▶ Problem requirements
Please render the part of the data that opens with the line containing "九段走势 (505, 79)" and closes with the line containing "Nuestra empresa (123, 534)" as a numbered list, including both of those lines. Leave out blank lines and pictures.

━━ Input data

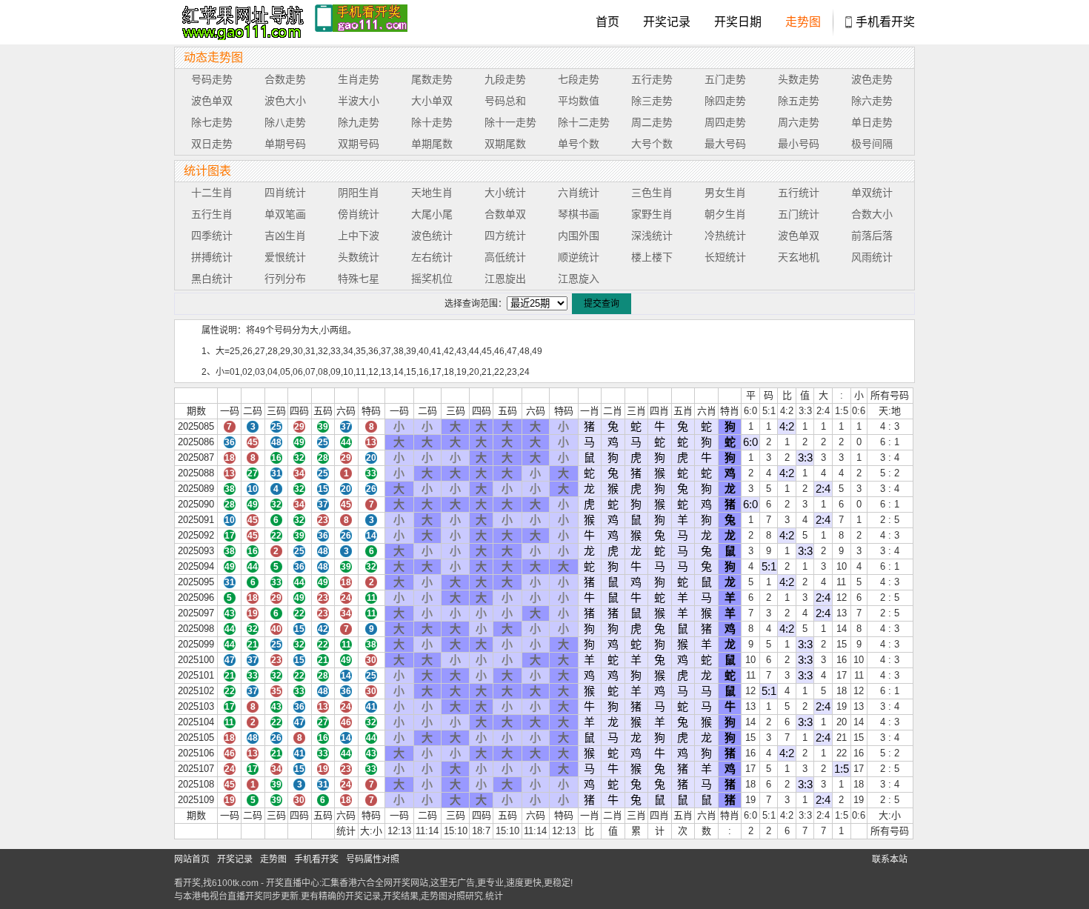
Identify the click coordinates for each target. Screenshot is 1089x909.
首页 (607, 22)
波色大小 (285, 101)
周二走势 (652, 122)
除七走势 (212, 122)
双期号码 (358, 144)
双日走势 (212, 144)
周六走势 (798, 122)
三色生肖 (652, 193)
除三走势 (652, 101)
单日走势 (872, 122)
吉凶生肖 (285, 236)
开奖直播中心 (292, 883)
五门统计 (798, 214)
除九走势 (358, 122)
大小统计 (505, 193)
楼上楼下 (652, 257)
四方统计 (505, 236)
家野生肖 (652, 214)
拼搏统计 (212, 257)
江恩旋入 (578, 278)
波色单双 (212, 101)
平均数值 (578, 101)
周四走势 (725, 122)
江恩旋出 (505, 278)
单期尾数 (432, 144)
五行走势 (652, 79)
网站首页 (192, 859)
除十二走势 (584, 122)
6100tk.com (235, 883)
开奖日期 (738, 22)
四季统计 (212, 236)
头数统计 (358, 257)
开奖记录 (666, 22)
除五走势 (798, 101)
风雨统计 (872, 257)
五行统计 (798, 193)
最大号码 (725, 144)
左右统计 (432, 257)
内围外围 (578, 236)
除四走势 (725, 101)
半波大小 (358, 101)
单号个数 (578, 144)
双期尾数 (505, 144)
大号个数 (652, 144)
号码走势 (212, 79)
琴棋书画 (578, 214)
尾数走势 (432, 79)
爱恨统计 (285, 257)
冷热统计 (725, 236)
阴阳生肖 (358, 193)
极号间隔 (872, 144)
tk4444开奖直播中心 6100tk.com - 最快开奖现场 (240, 22)
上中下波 (358, 236)
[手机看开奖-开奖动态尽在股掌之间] (361, 22)
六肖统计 (578, 193)
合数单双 (505, 214)
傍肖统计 (358, 214)
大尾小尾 (432, 214)
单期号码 (285, 144)
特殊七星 (358, 278)
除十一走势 (510, 122)
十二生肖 (212, 193)
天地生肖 (432, 193)
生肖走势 (358, 79)
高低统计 (505, 257)
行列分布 (285, 278)
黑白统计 (212, 278)
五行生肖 (212, 214)
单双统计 (872, 193)
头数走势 (798, 79)
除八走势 (285, 122)
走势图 (803, 22)
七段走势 (578, 79)
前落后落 (872, 236)
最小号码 (798, 144)
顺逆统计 (578, 257)
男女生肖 (725, 193)
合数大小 (872, 214)
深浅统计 (652, 236)
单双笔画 (285, 214)
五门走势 (725, 79)
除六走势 (872, 101)
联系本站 (890, 859)
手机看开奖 (885, 22)
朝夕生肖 (725, 214)
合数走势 (285, 79)
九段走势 (505, 79)
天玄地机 (798, 257)
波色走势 (872, 79)
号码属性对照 (372, 859)
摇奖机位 (432, 278)
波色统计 (432, 236)
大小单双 (432, 101)
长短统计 (725, 257)
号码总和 (505, 101)
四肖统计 (285, 193)
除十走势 (432, 122)
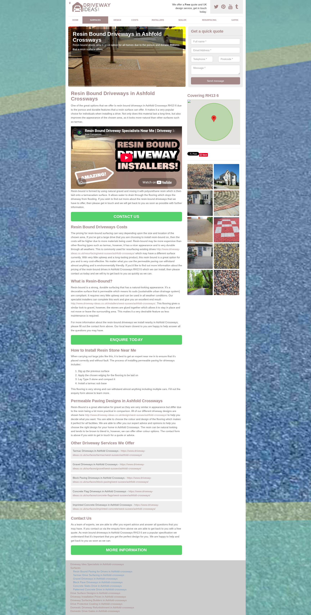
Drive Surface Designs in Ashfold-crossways (95, 593)
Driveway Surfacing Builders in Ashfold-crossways (98, 600)
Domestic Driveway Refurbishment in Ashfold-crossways (102, 607)
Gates (234, 20)
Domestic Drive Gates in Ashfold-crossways (95, 611)
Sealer (182, 20)
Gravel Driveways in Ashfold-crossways (95, 578)
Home (75, 20)
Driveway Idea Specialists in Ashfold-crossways (97, 564)
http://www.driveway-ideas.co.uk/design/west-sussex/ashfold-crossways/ (126, 415)
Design (117, 20)
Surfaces (95, 20)
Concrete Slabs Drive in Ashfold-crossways (97, 585)
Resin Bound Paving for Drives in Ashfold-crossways (102, 571)
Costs (134, 20)
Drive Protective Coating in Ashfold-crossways (96, 603)
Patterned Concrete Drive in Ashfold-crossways (100, 589)
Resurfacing (209, 20)
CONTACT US (126, 216)
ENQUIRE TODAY (126, 339)
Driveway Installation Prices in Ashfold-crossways (98, 596)
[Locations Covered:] (70, 3)
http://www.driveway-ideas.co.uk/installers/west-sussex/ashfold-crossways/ (113, 303)
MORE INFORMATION (126, 550)
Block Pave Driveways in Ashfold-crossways (98, 582)
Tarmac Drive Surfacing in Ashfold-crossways (98, 575)
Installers (158, 20)
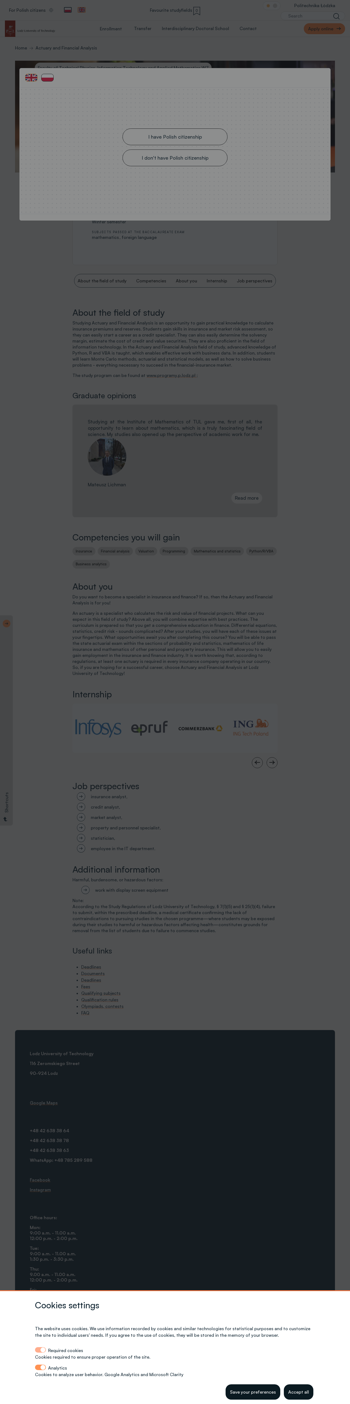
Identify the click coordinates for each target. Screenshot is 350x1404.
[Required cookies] (40, 1350)
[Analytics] (40, 1367)
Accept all (298, 1392)
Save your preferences (253, 1392)
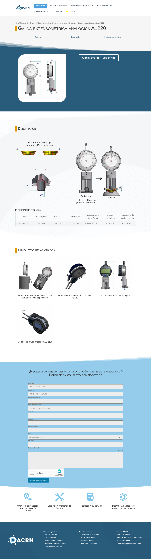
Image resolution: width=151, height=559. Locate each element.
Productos (40, 6)
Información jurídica (124, 540)
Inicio (17, 23)
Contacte (58, 11)
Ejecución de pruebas (89, 544)
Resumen (38, 37)
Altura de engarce (70, 23)
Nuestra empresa (123, 534)
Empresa (31, 441)
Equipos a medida (87, 540)
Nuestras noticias (41, 11)
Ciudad (30, 419)
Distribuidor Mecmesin (53, 547)
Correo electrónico (35, 397)
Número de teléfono (35, 405)
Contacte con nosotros (112, 37)
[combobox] (75, 437)
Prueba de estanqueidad (54, 540)
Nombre (31, 383)
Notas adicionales (34, 448)
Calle (30, 412)
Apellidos (31, 390)
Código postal (33, 426)
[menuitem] (71, 13)
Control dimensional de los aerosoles (50, 23)
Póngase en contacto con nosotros (130, 537)
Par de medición (51, 534)
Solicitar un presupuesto (38, 480)
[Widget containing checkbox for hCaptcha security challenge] (46, 472)
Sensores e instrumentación (55, 544)
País (29, 433)
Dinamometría (50, 537)
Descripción (75, 37)
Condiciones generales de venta (129, 544)
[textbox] (73, 437)
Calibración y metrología (82, 6)
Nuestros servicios (58, 6)
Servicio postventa (88, 537)
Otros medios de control (28, 23)
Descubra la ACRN (105, 6)
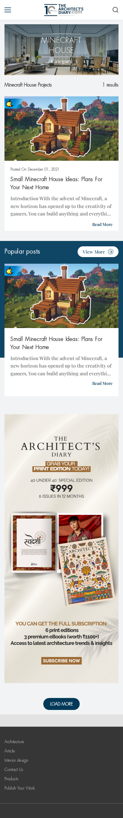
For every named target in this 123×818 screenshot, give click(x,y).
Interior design (16, 760)
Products (11, 778)
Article (9, 751)
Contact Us (13, 769)
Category (61, 61)
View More (94, 252)
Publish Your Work (19, 788)
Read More (102, 224)
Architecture (14, 741)
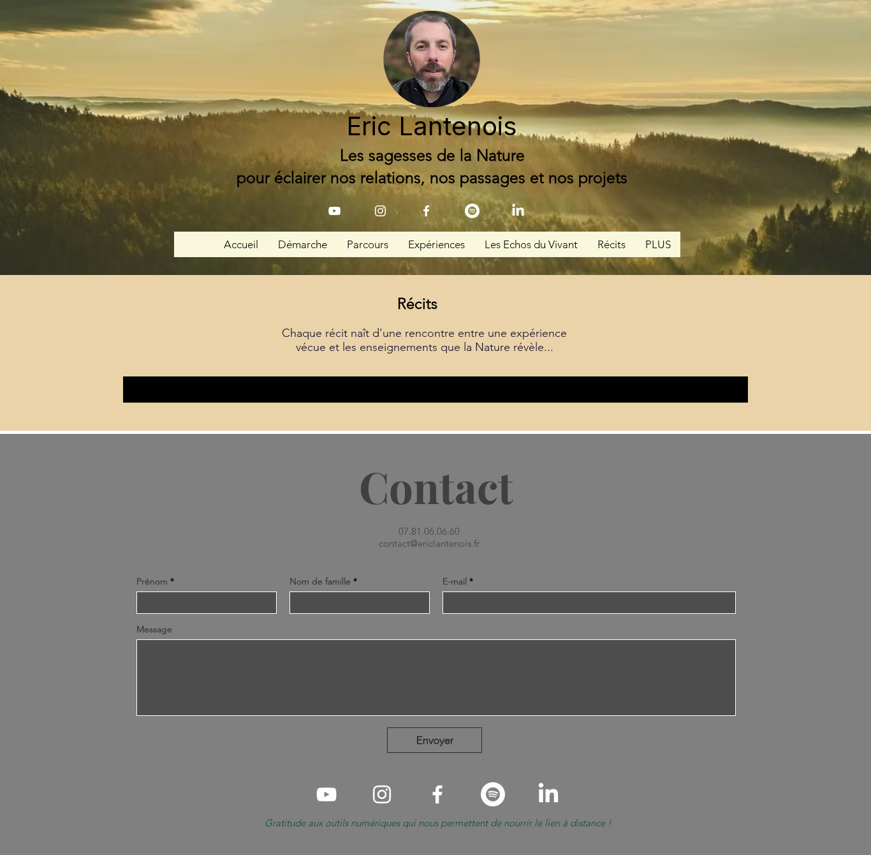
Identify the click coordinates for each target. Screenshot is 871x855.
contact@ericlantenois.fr (429, 543)
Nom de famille (320, 581)
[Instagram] (380, 211)
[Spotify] (472, 211)
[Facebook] (426, 211)
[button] (302, 244)
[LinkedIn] (518, 211)
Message (154, 629)
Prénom (152, 581)
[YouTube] (334, 211)
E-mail (455, 581)
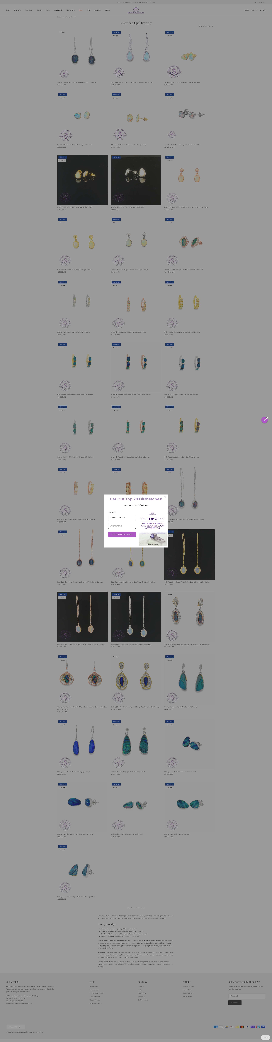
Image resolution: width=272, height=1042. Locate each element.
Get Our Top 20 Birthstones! (122, 534)
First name (112, 512)
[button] (264, 420)
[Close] (165, 497)
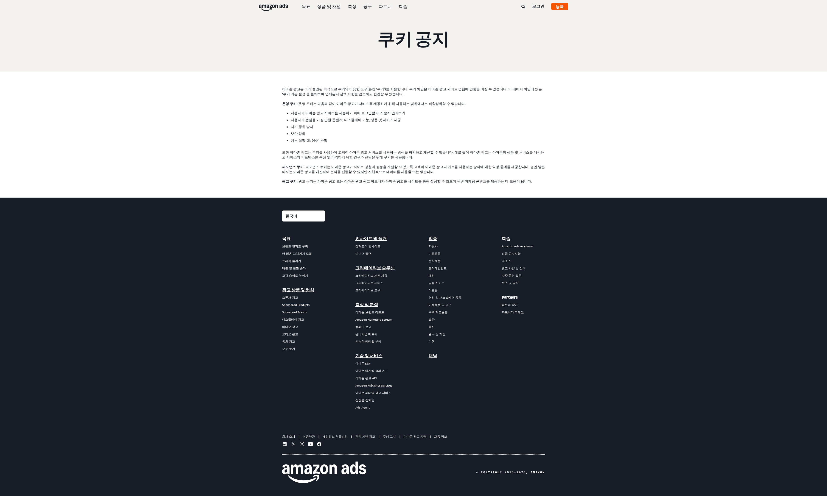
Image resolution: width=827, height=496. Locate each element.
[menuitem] (303, 323)
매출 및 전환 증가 (294, 268)
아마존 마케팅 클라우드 (371, 371)
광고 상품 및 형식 (298, 289)
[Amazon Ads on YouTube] (310, 445)
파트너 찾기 (510, 305)
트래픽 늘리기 (291, 261)
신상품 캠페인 (364, 400)
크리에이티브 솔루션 (375, 267)
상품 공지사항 (511, 253)
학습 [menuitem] (506, 238)
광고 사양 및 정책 (513, 268)
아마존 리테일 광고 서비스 (373, 393)
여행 (432, 341)
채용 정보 (440, 436)
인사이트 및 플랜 (371, 238)
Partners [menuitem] (510, 297)
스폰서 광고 (290, 297)
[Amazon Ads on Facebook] (319, 445)
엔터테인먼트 (438, 268)
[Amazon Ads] (270, 6)
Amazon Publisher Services (373, 385)
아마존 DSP (363, 363)
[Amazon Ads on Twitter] (293, 444)
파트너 (385, 6)
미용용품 (435, 253)
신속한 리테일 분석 (368, 341)
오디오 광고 (290, 334)
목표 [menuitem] (286, 238)
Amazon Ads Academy (517, 246)
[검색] (523, 7)
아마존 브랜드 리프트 (369, 312)
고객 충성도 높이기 (295, 275)
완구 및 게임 (437, 334)
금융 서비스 (437, 283)
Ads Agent (362, 407)
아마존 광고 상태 (415, 436)
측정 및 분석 (366, 304)
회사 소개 (288, 436)
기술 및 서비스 (368, 355)
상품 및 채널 (329, 6)
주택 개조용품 (438, 312)
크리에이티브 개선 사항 (371, 275)
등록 (560, 6)
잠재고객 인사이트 (367, 246)
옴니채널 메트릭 (366, 334)
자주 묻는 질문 (512, 275)
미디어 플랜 (363, 253)
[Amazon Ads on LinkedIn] (284, 445)
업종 (433, 238)
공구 (367, 6)
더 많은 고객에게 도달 (297, 253)
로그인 (538, 6)
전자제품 (435, 261)
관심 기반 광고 (365, 436)
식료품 (433, 290)
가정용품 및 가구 (440, 305)
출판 (432, 319)
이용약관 (309, 436)
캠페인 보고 (363, 327)
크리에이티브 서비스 (369, 283)
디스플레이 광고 (293, 319)
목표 (306, 6)
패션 (432, 275)
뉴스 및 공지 (510, 283)
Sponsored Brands (294, 312)
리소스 (506, 261)
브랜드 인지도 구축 (295, 246)
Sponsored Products (296, 305)
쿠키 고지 (389, 436)
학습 (403, 6)
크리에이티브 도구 (367, 290)
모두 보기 (288, 349)
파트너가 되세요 (513, 312)
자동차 (433, 246)
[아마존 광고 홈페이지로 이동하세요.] (324, 472)
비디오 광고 (290, 327)
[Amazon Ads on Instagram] (302, 445)
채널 (433, 355)
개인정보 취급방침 (335, 436)
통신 (432, 327)
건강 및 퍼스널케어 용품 (445, 297)
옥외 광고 (288, 341)
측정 (352, 6)
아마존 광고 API (366, 378)
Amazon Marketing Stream (373, 319)
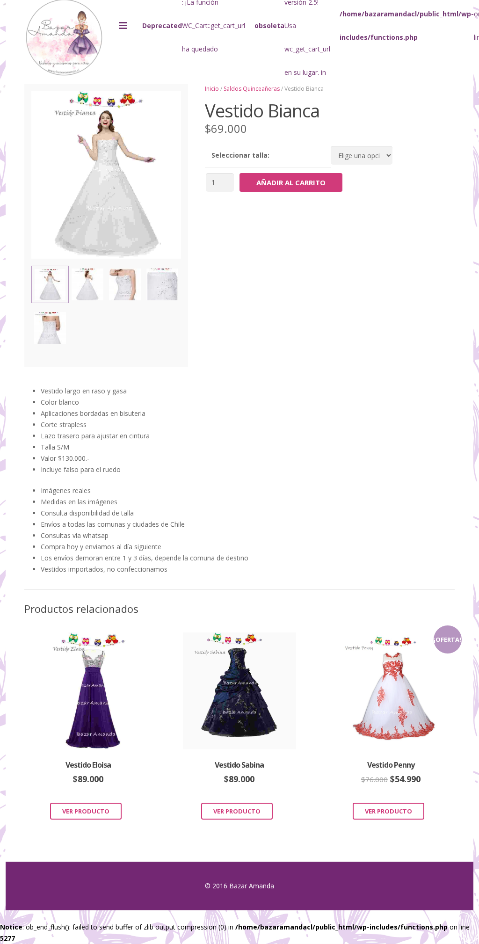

━━━━

▶ Correct response
1. 九段走势 (505, 79)
2. 天玄地机 (798, 257)
3. 波色走势 (872, 79)
4. 号码属性对照 (372, 859)
5. 摇奖机位 (432, 278)
6. 波色统计 (432, 236)
7. 大小单双 (432, 101)
8. 长短统计 (725, 257)
9. 号码总和 (505, 101)
10. 四肖统计 (285, 193)
11. 除十走势 (432, 122)
12. Drive Surface Designs in Ashfold-crossways (95, 593)
13. Driveway Surfacing Builders in Ashfold-crossways (98, 600)
14. Domestic Driveway Refurbishment in Ashfold-crossways (102, 607)
15. Gates (234, 20)
16. Domestic Drive Gates in Ashfold-crossways (95, 611)
17. Sealer (182, 20)
18. Gravel Driveways in Ashfold-crossways (95, 578)
19. Home (75, 20)
20. Driveway Idea Specialists in Ashfold-crossways (97, 564)
21. http://www.driveway-ideas.co.uk/design/west-sussex/ashfold-crossways/ (126, 415)
22. Design (117, 20)
23. Surfaces (95, 20)
24. Concrete Slabs Drive in Ashfold-crossways (97, 585)
25. Resin Bound Paving for Drives in Ashfold-crossways (102, 571)
26. Costs (134, 20)
27. Drive Protective Coating in Ashfold-crossways (96, 603)
28. Patterned Concrete Drive in Ashfold-crossways (100, 589)
29. Resurfacing (209, 20)
30. CONTACT US (126, 216)
31. ENQUIRE TODAY (126, 339)
32. Driveway Installation Prices in Ashfold-crossways (98, 596)
33. [Locations Covered:] (70, 3)
34. http://www.driveway-ideas.co.uk/installers/west-sussex/ashfold-crossways/ (113, 303)
35. MORE INFORMATION (126, 550)
36. Block Pave Driveways in Ashfold-crossways (98, 582)
37. Tarmac Drive Surfacing in Ashfold-crossways (98, 575)
38. Installers (158, 20)
39. Identify the click coordinates for each target. Screenshot is 350x1404.
40. [Required cookies] (40, 1350)
41. [Analytics] (40, 1367)
42. Accept all (298, 1392)
43. Save your preferences (253, 1392)
44. Image resolution: width=151, height=559. Locate each element.
45. Productos (40, 6)
46. Información jurídica (124, 540)
47. Inicio (17, 23)
48. Contacte (58, 11)
49. Ejecución de pruebas (89, 544)
50. Resumen (38, 37)
51. Altura de engarce (70, 23)
52. Nuestra empresa (123, 534)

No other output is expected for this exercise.